Supplied records:

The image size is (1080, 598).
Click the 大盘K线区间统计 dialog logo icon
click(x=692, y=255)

...

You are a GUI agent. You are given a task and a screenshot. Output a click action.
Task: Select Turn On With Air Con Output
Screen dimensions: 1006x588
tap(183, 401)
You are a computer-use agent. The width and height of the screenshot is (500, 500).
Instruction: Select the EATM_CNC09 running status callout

Exercise:
Copy each line from the data above that includes "Select".

Solution to this problem:
Task: Select Turn On With Air Con Output
Instruction: Select the EATM_CNC09 running status callout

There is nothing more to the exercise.